◆ **Listed records**:
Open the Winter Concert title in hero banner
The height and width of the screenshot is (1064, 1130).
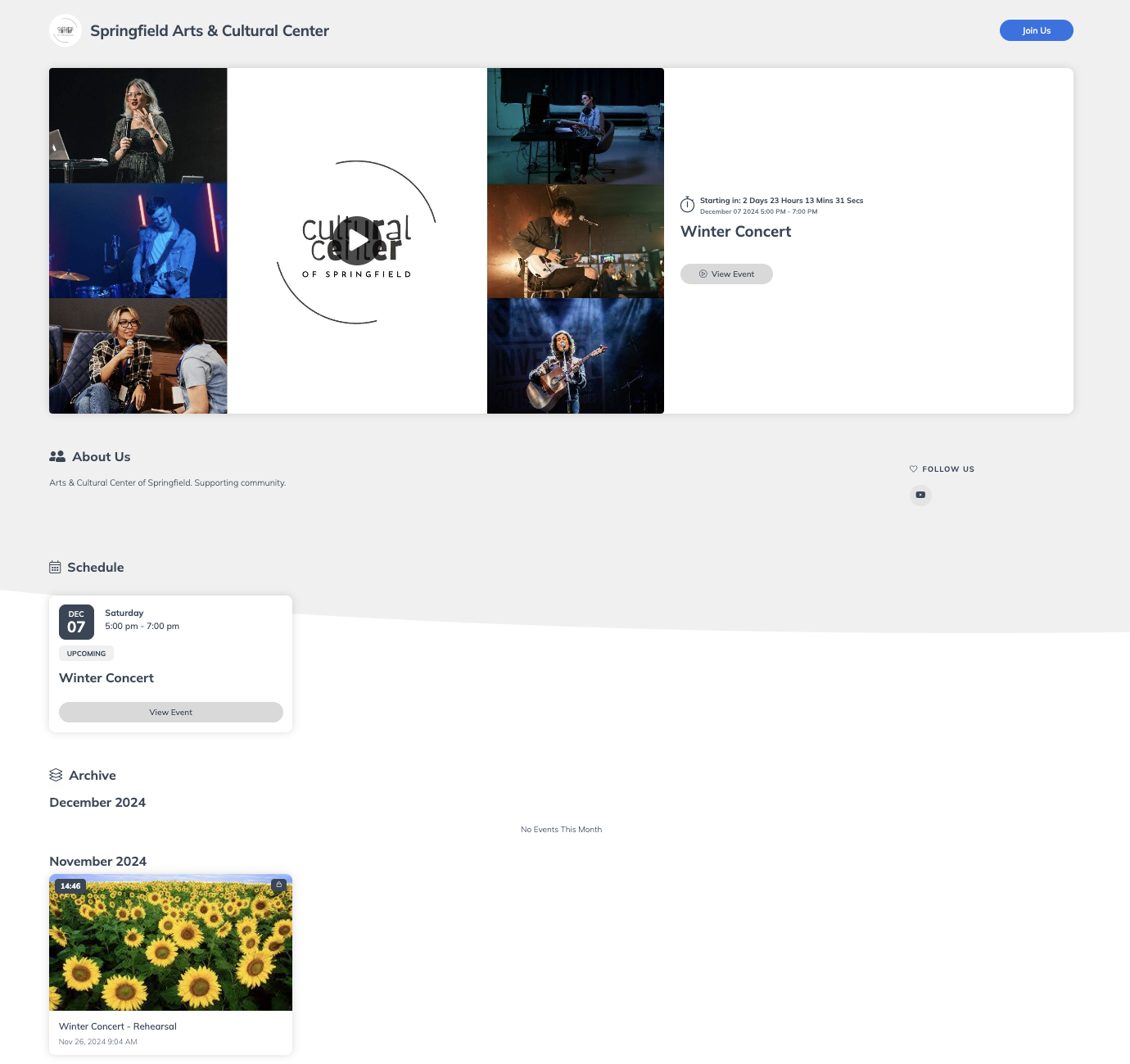point(735,232)
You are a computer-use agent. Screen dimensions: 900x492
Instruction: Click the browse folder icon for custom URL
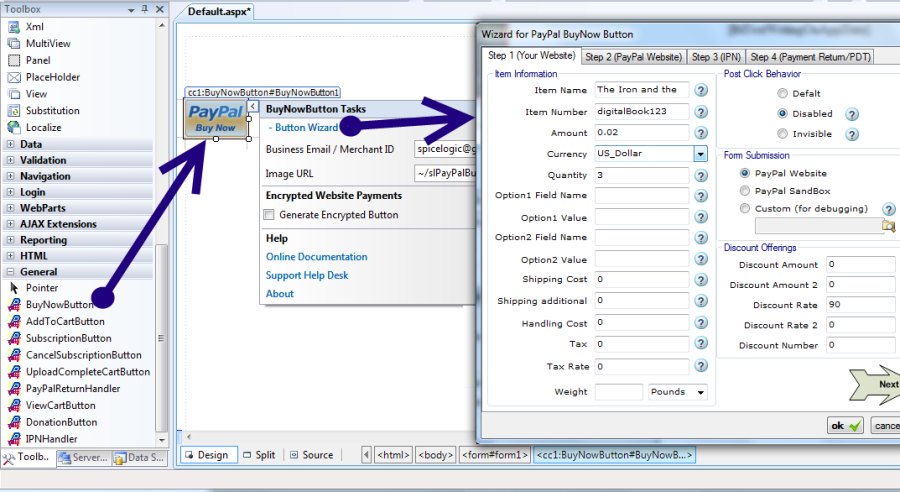887,227
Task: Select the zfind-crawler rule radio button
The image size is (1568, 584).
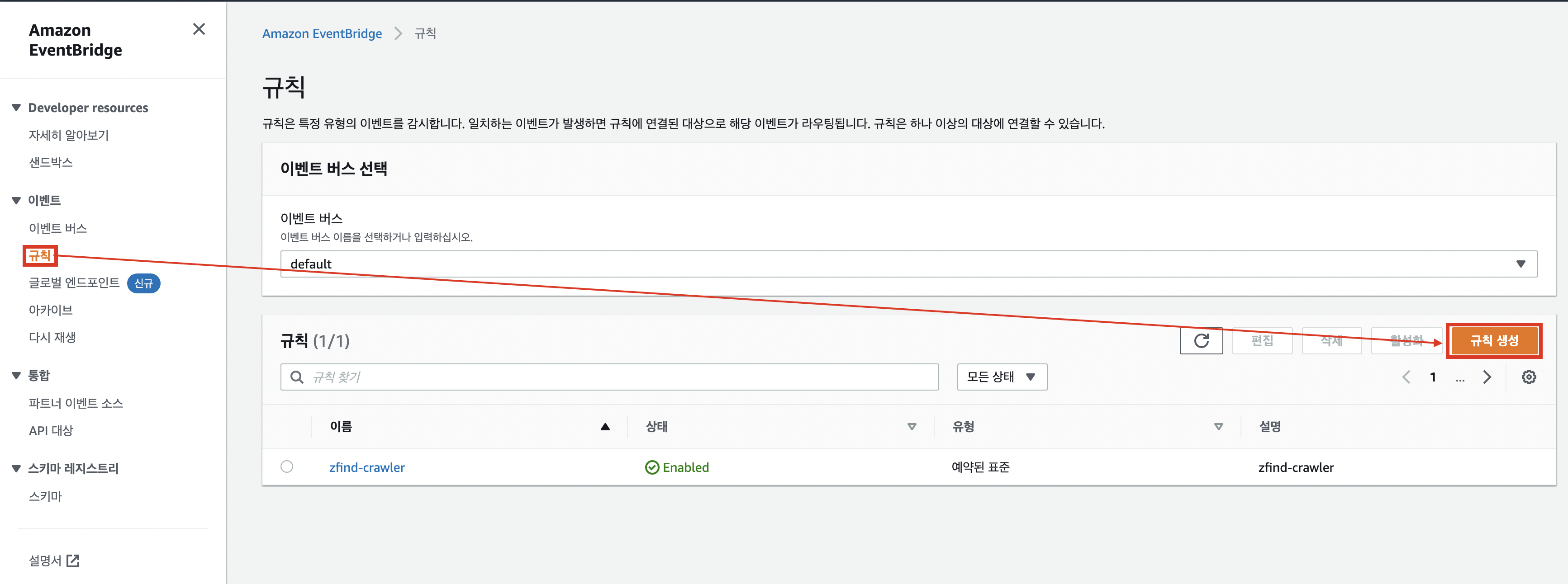Action: coord(287,466)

◆ **Written problem**:
Rescale the entries above by rewriting all their lines, requests included, with each coordinate in the answers multiplied by 2.3 and rounded to the nearest whole number, halves rounding up. Keep every other number unchanged and omit the pictures.

◆ **Final result**:
Open the Winter Concert title in hero banner
The height and width of the screenshot is (1064, 1130).
point(1691,534)
You are a computer-use agent. Screen dimensions: 900x492
Instruction: Click the browse folder icon for custom URL
2040,522
Task: Select the zfind-crawler rule radio button
The image size is (1568, 584).
Action: coord(660,1072)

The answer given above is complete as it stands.